One day, Frank was watering flowers in his garden. Looking at the beautiful petals, he thought it would be wonderful if each flower could grow numbers.
So, he took out paper and pen and started sketching his ideal "number flower". An undirected connected graph is called a "number flower" if and only if it satisfies the following three conditions:
- If the graph contains $$$n$$$ nodes, these nodes should be labeled from $$$1$$$ to $$$n$$$.
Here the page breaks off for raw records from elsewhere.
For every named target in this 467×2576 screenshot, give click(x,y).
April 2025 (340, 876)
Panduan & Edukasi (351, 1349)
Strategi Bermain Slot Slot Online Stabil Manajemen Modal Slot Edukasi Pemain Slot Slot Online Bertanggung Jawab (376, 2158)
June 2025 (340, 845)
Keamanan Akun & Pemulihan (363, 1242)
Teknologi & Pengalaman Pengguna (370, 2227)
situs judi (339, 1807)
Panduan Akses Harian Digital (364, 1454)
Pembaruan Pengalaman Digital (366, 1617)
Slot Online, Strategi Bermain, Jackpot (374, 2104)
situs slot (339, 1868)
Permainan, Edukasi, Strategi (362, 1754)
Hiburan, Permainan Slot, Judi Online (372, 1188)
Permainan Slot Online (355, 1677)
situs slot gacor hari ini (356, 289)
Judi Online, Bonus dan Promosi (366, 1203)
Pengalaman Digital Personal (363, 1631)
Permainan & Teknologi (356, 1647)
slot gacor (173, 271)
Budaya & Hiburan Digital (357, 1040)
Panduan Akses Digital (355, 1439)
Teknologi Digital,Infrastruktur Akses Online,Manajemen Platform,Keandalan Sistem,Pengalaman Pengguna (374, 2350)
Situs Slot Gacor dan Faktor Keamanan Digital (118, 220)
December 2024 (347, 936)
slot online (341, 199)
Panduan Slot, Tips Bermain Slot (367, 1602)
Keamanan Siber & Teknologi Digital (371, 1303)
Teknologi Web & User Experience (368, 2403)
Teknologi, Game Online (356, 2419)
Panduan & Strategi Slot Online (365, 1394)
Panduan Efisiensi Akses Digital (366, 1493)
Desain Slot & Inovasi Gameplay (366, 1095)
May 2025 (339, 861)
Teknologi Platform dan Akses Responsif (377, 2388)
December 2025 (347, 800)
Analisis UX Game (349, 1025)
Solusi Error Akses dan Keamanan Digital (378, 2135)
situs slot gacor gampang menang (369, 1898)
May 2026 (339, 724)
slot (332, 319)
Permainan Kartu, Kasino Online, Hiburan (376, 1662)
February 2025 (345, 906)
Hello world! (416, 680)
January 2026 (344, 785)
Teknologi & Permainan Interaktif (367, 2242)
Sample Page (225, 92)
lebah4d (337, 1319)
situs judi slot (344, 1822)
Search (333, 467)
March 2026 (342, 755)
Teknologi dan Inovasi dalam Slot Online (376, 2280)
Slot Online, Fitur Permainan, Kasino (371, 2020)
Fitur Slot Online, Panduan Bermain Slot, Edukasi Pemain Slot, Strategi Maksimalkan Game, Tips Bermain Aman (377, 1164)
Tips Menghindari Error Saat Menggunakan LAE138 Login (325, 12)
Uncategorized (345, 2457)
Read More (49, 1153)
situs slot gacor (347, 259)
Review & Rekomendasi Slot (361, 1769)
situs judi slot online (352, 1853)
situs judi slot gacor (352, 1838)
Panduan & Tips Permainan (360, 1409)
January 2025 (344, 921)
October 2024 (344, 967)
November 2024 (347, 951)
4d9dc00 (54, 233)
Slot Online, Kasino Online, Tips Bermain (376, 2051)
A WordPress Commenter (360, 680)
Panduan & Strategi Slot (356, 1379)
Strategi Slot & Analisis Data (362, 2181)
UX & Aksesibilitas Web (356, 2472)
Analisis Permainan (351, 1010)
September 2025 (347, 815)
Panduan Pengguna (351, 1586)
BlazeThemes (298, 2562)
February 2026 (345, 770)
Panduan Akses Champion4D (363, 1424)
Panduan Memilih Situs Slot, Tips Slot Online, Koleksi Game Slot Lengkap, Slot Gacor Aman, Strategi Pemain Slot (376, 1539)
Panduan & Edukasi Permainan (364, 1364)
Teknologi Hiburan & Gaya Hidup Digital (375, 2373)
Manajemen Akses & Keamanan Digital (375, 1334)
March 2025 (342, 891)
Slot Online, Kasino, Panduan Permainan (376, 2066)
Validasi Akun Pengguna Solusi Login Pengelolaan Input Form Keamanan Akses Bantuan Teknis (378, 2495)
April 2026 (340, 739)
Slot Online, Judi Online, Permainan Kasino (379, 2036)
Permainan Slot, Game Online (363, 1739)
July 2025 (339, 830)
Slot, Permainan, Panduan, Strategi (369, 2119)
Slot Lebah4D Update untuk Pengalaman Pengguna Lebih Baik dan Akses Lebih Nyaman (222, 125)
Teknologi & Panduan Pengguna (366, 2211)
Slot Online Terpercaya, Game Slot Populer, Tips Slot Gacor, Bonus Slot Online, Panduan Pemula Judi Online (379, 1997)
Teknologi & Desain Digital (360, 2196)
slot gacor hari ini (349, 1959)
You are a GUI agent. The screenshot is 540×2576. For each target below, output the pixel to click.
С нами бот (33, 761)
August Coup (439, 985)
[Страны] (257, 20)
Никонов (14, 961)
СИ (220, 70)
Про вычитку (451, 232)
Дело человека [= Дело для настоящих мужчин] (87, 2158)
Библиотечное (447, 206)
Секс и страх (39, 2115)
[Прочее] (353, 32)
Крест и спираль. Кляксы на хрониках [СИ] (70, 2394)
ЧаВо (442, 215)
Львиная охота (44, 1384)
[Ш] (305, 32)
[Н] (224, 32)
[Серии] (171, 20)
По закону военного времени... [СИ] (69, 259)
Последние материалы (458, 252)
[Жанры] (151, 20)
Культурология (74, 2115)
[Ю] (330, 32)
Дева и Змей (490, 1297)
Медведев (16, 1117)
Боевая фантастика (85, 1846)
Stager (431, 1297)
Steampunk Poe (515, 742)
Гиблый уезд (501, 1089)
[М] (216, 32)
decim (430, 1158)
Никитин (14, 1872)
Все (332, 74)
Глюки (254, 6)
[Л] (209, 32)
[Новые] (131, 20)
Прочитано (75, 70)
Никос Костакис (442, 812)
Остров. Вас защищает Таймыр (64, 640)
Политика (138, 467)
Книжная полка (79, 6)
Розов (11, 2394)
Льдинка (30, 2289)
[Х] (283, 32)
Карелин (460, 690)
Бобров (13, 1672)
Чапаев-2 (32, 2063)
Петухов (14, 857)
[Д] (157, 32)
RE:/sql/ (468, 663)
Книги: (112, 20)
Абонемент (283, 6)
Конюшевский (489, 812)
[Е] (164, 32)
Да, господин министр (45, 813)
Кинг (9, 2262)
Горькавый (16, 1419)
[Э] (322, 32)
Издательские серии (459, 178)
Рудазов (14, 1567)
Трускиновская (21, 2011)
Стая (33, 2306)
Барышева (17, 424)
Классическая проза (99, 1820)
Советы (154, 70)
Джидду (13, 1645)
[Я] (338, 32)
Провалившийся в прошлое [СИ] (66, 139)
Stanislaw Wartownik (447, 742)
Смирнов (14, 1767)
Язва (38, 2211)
- The graph contains exactly $$$n-1$$$ edges. No node has a degree greater than $$$2$$$ except for node $$$1$$$.
- Nodes directly connected to node $$$1$$$ are called key nodes. All key nodes have pairwise coprime labels. For each non-key node (except node $$$1$$$), its label is a multiple of the nearest key node's label, and the labels along the simple path from the non-key node to its nearest key node are monotonically decreasing.
Given an integer $$$n$$$, how many different "number flowers" with $$$n$$$ nodes are there? Two graphs $$$G_1$$$ and $$$G_2$$$ are considered the same if and only if for any edge $$$(u, v)$$$ in $$$G_1$$$, a corresponding edge $$$(u, v)$$$ exists in $$$G_2$$$.
Since the answer is huge, you only need to output it modulo a prime number $$$p$$$.
There is only one test case in each test file.
The first line contains two positive integers $$$n$$$ and $$$p$$$ ($$$1 \leq n \leq 10^{10}$$$, $$$10^8 \lt p \lt 10^9$$$).
It is guaranteed that $$$p$$$ is a prime number.
Output a single integer, which is the number of different "number flowers" modulo $$$p$$$.
5 998244353
1
10 998244353
4
10000000000 998244353
889033323
Example $$$1$$$ Illustration For the first example, there is only one "number flower", which is shown in the figure.